Blame doesn’t help anyone. Understanding what is, what was, what could be, what can be. I guess understanding is really what is all about.

Two things of monumental significance happened in 1492. And they both happened on August 3rd. Christopher Columbus sailed from Palos, Spain just up the Guadalquivir river from Seville. Undoubtedly, Columbus had some Jews with him because August third was the first day of the second diaspora. A 737 year long period of mostly religious tolerance had come to an end.

Beginning in 755 with the arrival of Abd al-Rahman, the sole survivor of the ruling caliphate of the House of Islam, after a massacre in Damascus, in Cordoba in what is now Spain and ending in 1492 there was a period of tolerance where the “Peoples of the Book,” Jews and Christians who share Abrahamic monothesim, lived in peace and harmony with the Islamic world.

What happened in 1492? How does a culture of tolerance come apart? Why does social and religious purity become paramount? Those are questions that I cannot answer. But what is obvious to even a casual student of history is that with the rise to power of the Roman Catholic Church in the twelfth and thirteenth centuries, ‘my-way-or-the-highway’ became the mantra of the rulers.

This particular brand of intolerance has been going on for 516 years. Far, far too long.

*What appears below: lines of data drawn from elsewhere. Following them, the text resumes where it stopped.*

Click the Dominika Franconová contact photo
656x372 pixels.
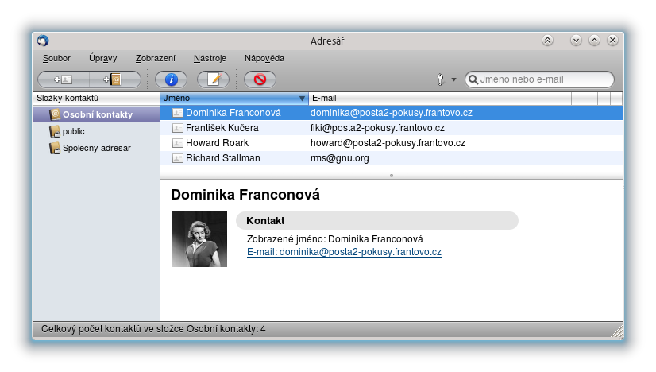pos(199,239)
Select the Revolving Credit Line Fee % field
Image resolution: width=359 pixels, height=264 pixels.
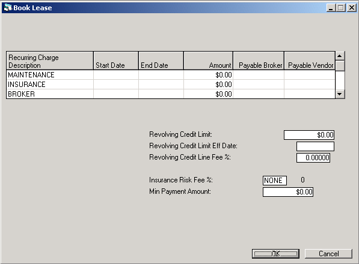pos(313,158)
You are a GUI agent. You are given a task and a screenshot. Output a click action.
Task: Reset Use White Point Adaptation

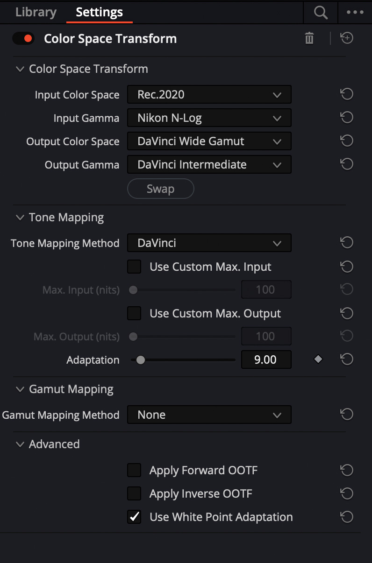tap(346, 517)
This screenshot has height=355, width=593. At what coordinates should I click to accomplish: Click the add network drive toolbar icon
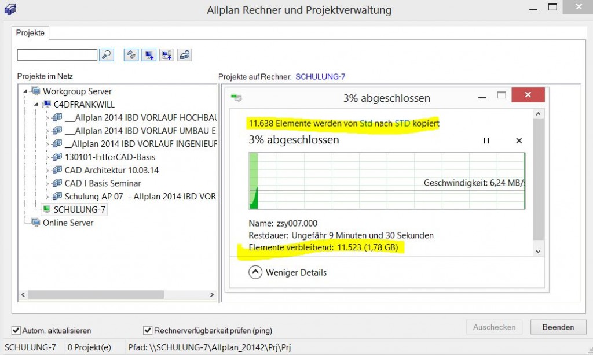[x=184, y=55]
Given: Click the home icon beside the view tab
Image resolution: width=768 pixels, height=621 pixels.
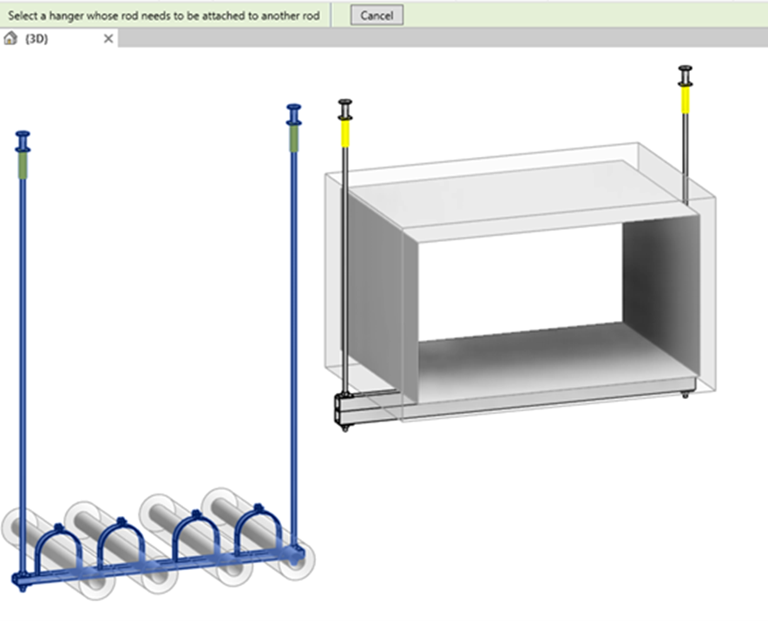Looking at the screenshot, I should 10,39.
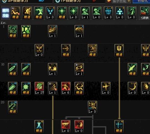Click the red Lv 6 skill icon
The height and width of the screenshot is (134, 150).
coord(66,88)
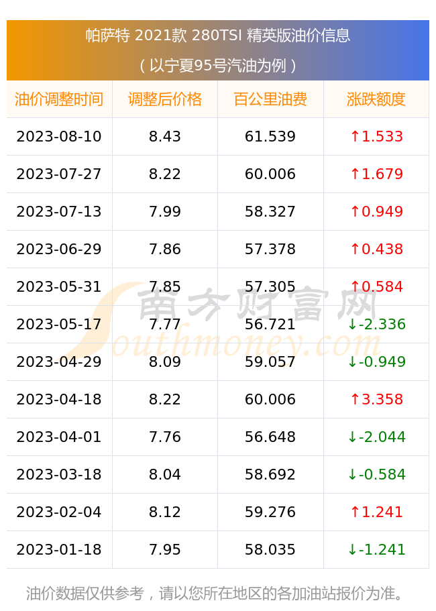The width and height of the screenshot is (436, 611).
Task: Select the 2023-08-10 date cell
Action: pyautogui.click(x=59, y=136)
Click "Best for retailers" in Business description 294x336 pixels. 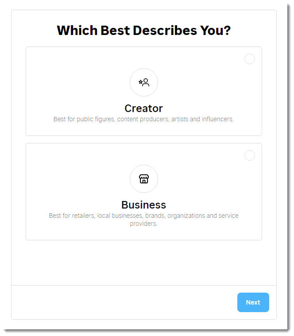pyautogui.click(x=71, y=216)
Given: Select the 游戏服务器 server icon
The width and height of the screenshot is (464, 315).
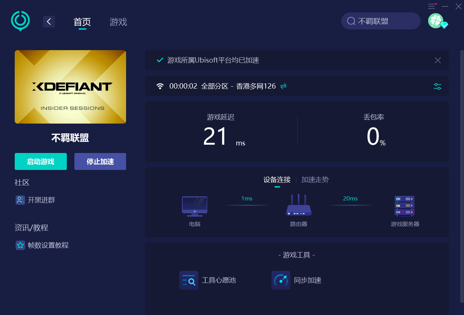Looking at the screenshot, I should click(405, 206).
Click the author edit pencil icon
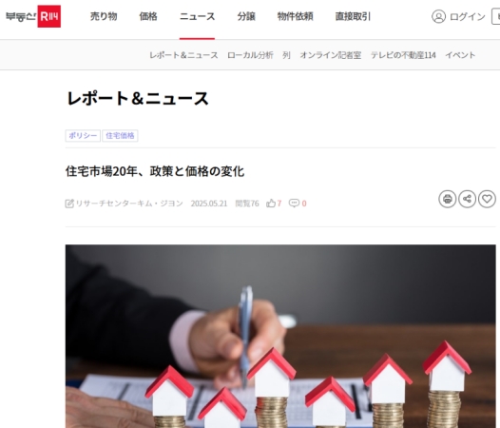This screenshot has height=428, width=500. (x=69, y=204)
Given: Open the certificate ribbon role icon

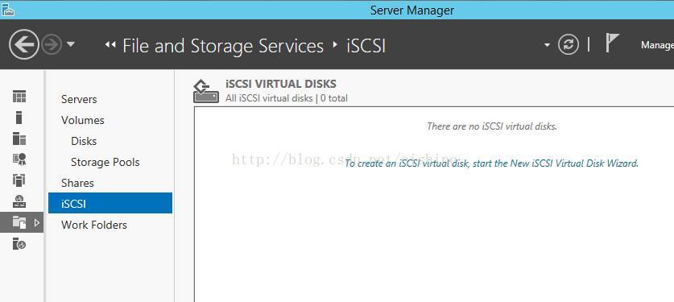Looking at the screenshot, I should pyautogui.click(x=19, y=159).

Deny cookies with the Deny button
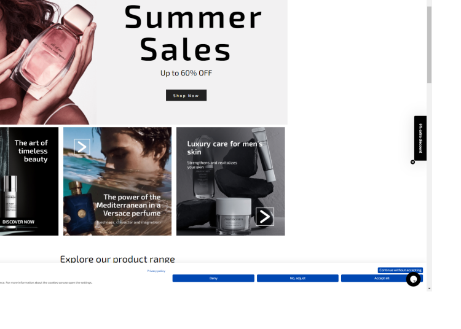213,278
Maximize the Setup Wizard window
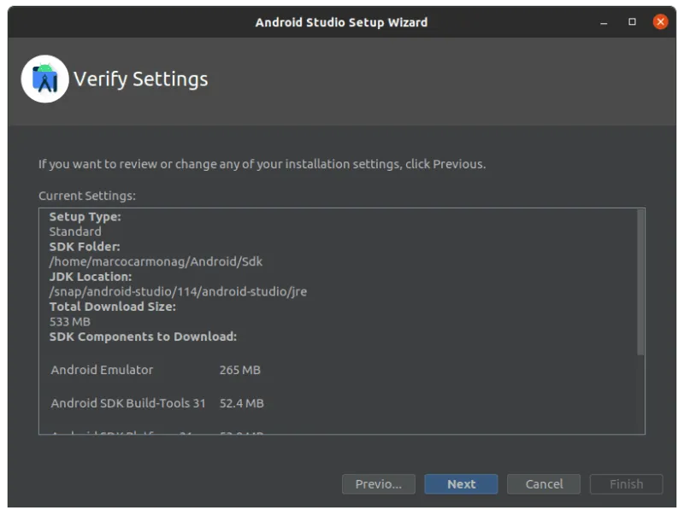684x515 pixels. tap(633, 22)
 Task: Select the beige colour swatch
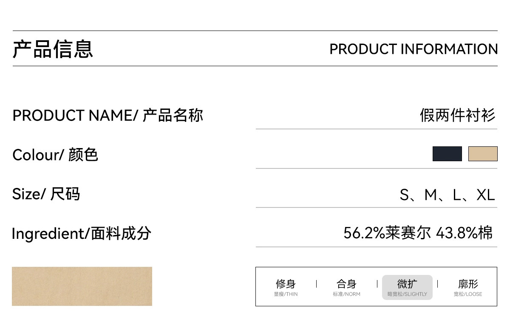click(x=483, y=154)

Now, referring to today’s Thought of the Day, no one person can bring tolerance to the country. But by golly, when I listen to Barack Obama speak I believe that tolerance and brotherhood are a possibility.

More of the Best

March 28, 2008

Professor Paul Krugman’s New York Times commentary is here. I take away two points. First

When George W. Bush first ran for the White House, political reporters assured us that he came across as a reasonable, moderate guy.

Yet those of us who looked at his policy proposals — big tax cuts for the rich and Social Security privatization — had a very different impression. And we were right.

The moral is that it’s important to take a hard look at what candidates say about policy. It’s true that past promises are no guarantee of future performance. But policy proposals offer a window into candidates’ political souls — a much better window, if you ask me, than a bunch of supposedly revealing anecdotes and out-of-context quotes.

And, Second

All in all, the candidates’ positions on the mortgage crisis tell the same tale as their positions on health care: a tale that is seriously at odds with the way they’re often portrayed.

Mr. McCain, we’re told, is a straight-talking maverick. But on domestic policy, he offers neither straight talk nor originality; instead, he panders shamelessly to right-wing ideologues.

Mrs. Clinton, we’re assured by sources right and left, tortures puppies and eats babies. But her policy proposals continue to be surprisingly bold and progressive.

Finally, Mr. Obama is widely portrayed, not least by himself, as a transformational figure who will usher in a new era. But his actual policy proposals, though liberal, tend to be cautious and relatively orthodox.

Do these policy comparisons really tell us what each candidate would be like as president? Not necessarily — but they’re the best guide we have.

The bottom line? We need to pay attention. Details matter.

Thought of the Day

March 28, 2008

I am only one, but I am one.

I cannot do everything, but I can do something.

And I will not let what I cannot do interfere with what I can do.